Yes, there are multiple datasets that can be downloaded directly from COVID Data Tracker. To download data from COVID Data Tracker, navigate to the data table in the tab you are viewing and click on the download icon.
download solid icon
To download the most current aggregate case and death data, visit the Cases, Deaths, and Testing by State page on COVID Data Tracker. Expand the “Data Table” heading, and click the Download Data button.
You can download line-level data, including patient sex, age group, hospitalization status, and race/ethnicity, county, and state of residence (where available) from three available COVID-19 case surveillance datasets.
You can conduct your own analyses using the available datasets to determine the number and selected characteristics of lab-confirmed cases shared with CDC by jurisdictions through a specific date. You can download de-identified CDC case surveillance data, which includes fields for date of first positive specimen collection, case status (lab-confirmed vs. probable), and others. See the next section titled: “CDC Publicly Available Datasets.”
CDC Publicly Available Datasets
Sharing timely and accurate COVID-19 data with the public is a core activity of CDC’s COVID-19 Emergency Response as well as a key priority of CDC’s Data Modernization Initiative, and the administration’s Executive Order on Ensuring a Data-Driven Response to COVID-19 and Future High-Consequence Public Health Threats. Publicly available datasets are critical for several reasons: open government and transparency, promotion of research, and efficiency (i.e., providing the public, media, and others access to the same data with consistency and supporting information).
CDC has three COVID-19 case surveillance datasets:
- COVID-19 Case Surveillance Public Use Data with Geography: Public use, patient-level dataset with clinical and symptom data, demographics, and state and county of residence. This dataset contains 19 data elements.
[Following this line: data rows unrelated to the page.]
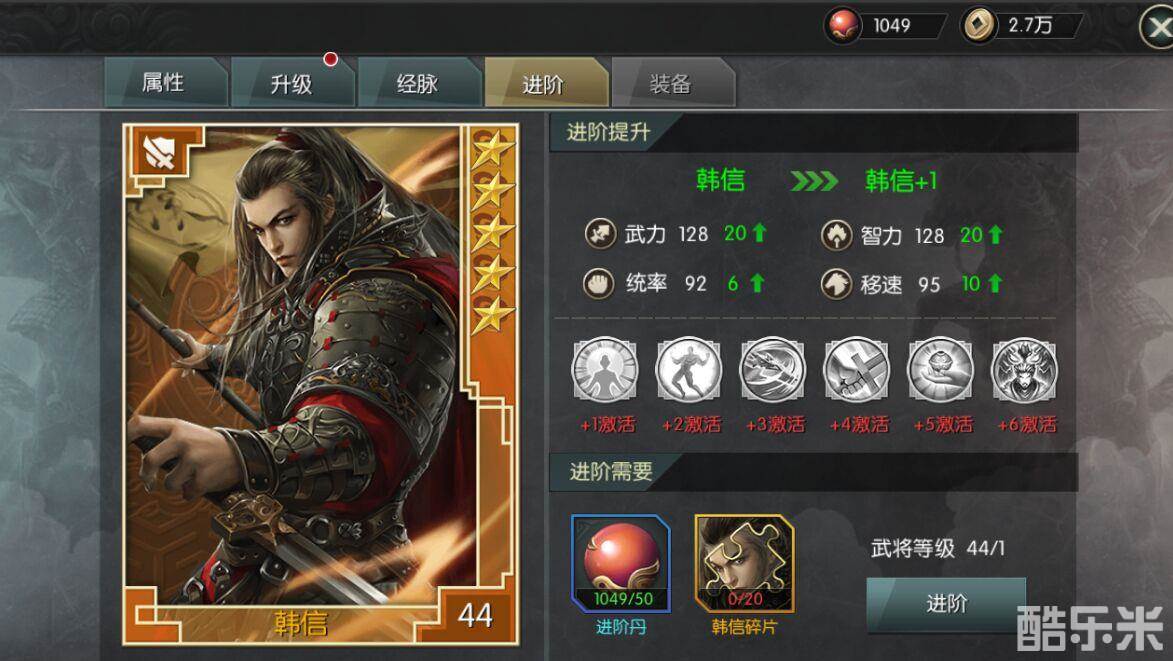Click the 智力 attribute icon

pyautogui.click(x=836, y=235)
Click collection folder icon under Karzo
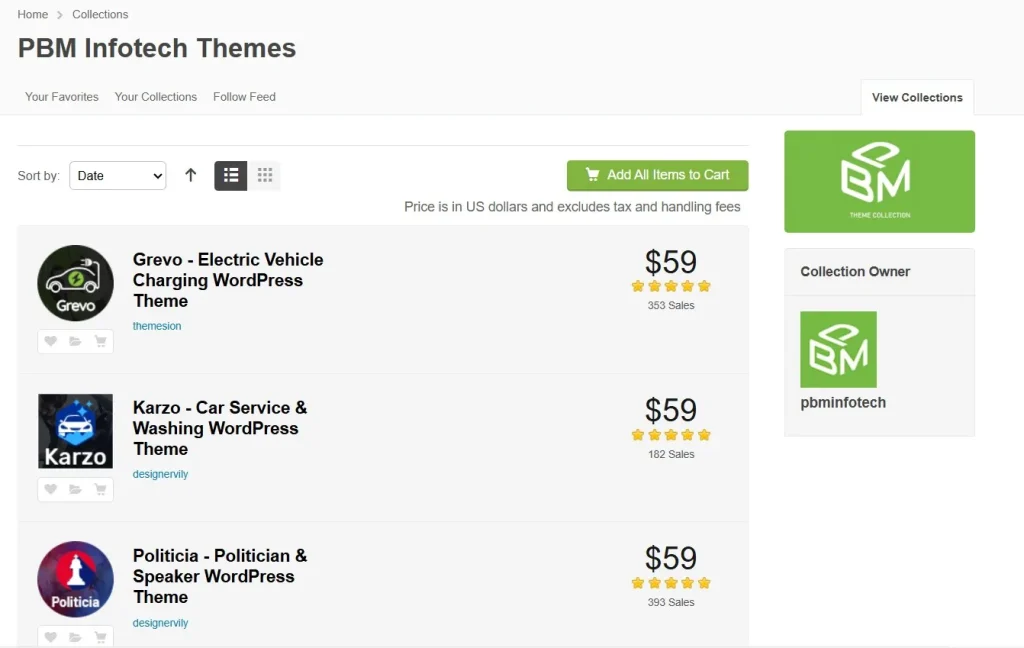Screen dimensions: 1024x648 (x=75, y=489)
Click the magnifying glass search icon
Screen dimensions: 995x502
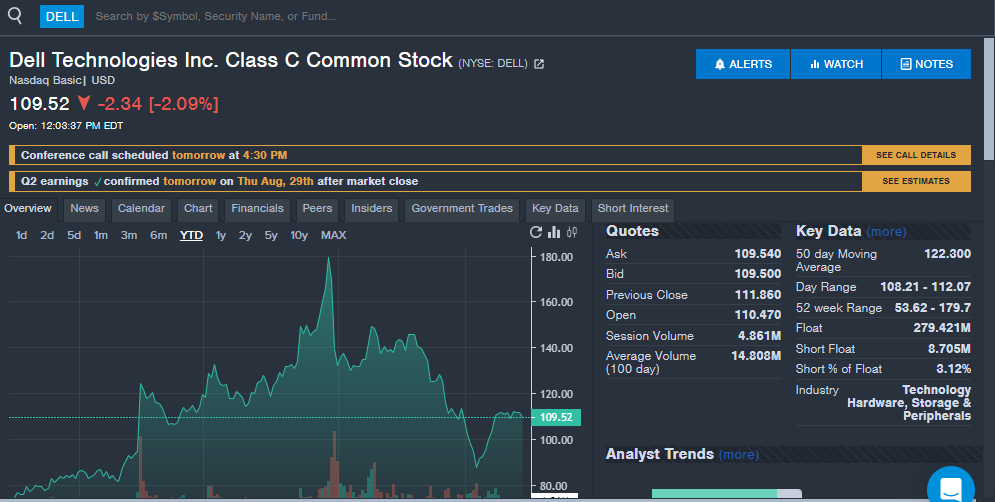[x=15, y=16]
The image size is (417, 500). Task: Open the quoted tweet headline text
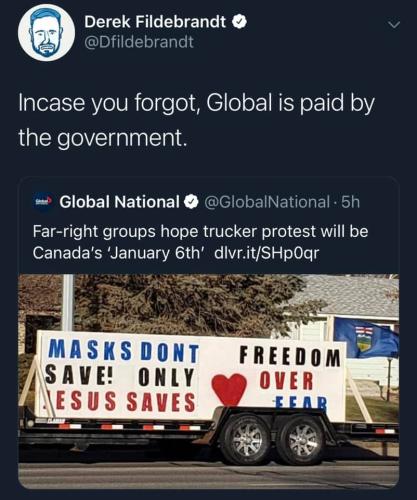200,242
- COVID-19 Case Surveillance Public Use Data: Public use, patient-level dataset with demographic and clinical information, including symptoms. No geographic data is available. This dataset contains 12 data elements.
- COVID-19 Case Surveillance Restricted Access Detailed Data: Restricted access, patient-level dataset with demographic and clinical data, including symptoms. Geographic data (state and county of residence) is available. Access requires a registration process and a data-use agreement. This dataset contains 32 data elements.
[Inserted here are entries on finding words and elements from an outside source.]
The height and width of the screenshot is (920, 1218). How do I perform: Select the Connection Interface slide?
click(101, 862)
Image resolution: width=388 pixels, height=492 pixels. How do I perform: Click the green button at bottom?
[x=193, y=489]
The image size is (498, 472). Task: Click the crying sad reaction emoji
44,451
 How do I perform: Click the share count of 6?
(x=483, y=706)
To reduce the risk that these datasets could be used to reidentify persons, CDC designed each dataset accounting for privacy and confidentiality, and conducts ongoing privacy assessments using standard methods and systematically verifies the data prior to release. Strict privacy protections, including data suppression, were applied to all three datasets. See the information included with each dataset for more information.
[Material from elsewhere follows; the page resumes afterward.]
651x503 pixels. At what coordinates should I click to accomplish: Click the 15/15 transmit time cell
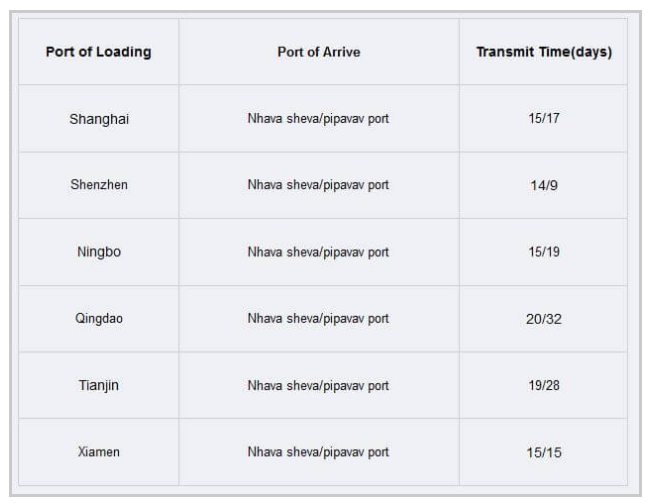pos(544,452)

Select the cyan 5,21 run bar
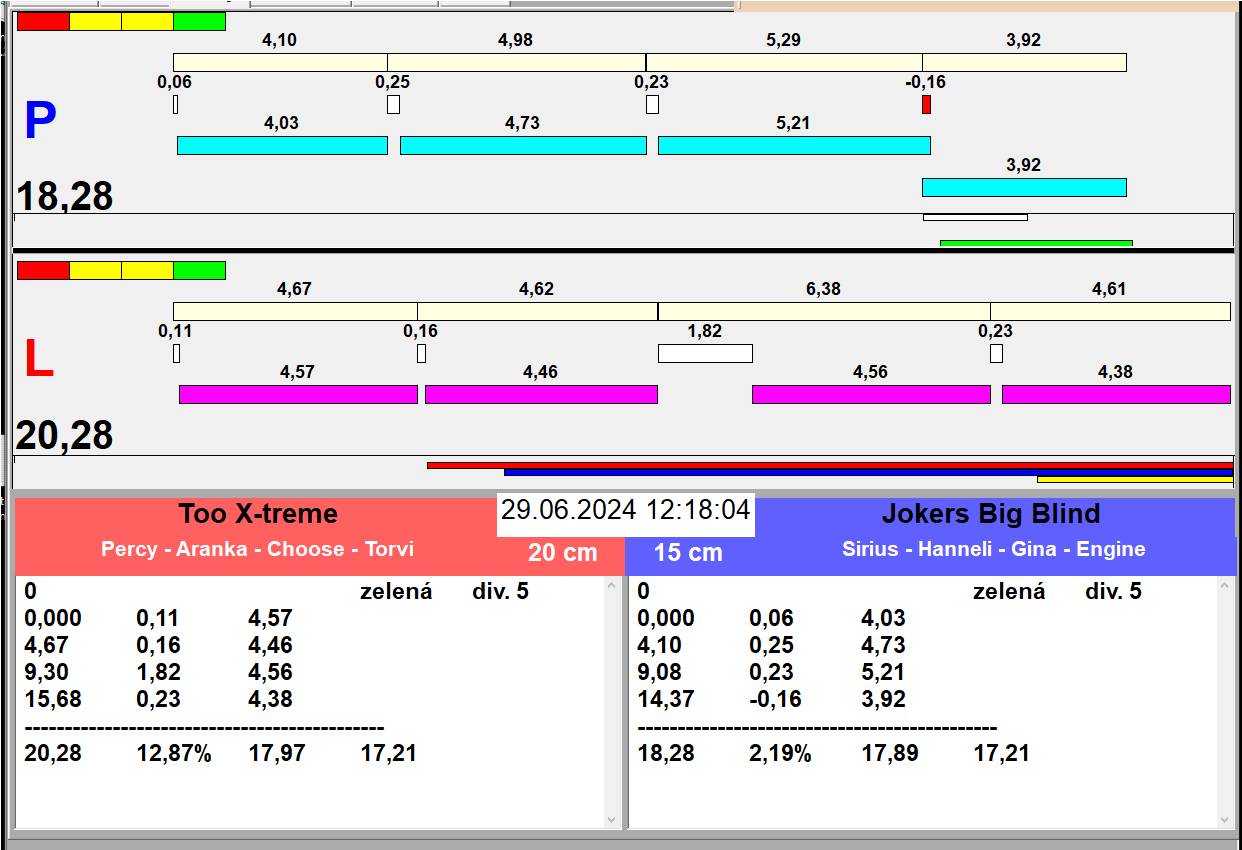pos(794,145)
Although the CDC COVID Data Tracker and health department websites also report COVID-19 case surveillance data, data might not match the CDC public use datasets due to differences in timing of the creation of the datasets and differences in the timing of reporting and case notification. The three COVID-19 case surveillance datasets are updated every two weeks, and there is a reporting lag. The CDC COVID-19 Data Tracker is updated frequently. Timing depends on the availability of data provided by jurisdictions. Information about the frequency of updates is available on each data page. When there are differences between numbers of cases reported, data reported by health departments should be considered the most up to date for the state or territory.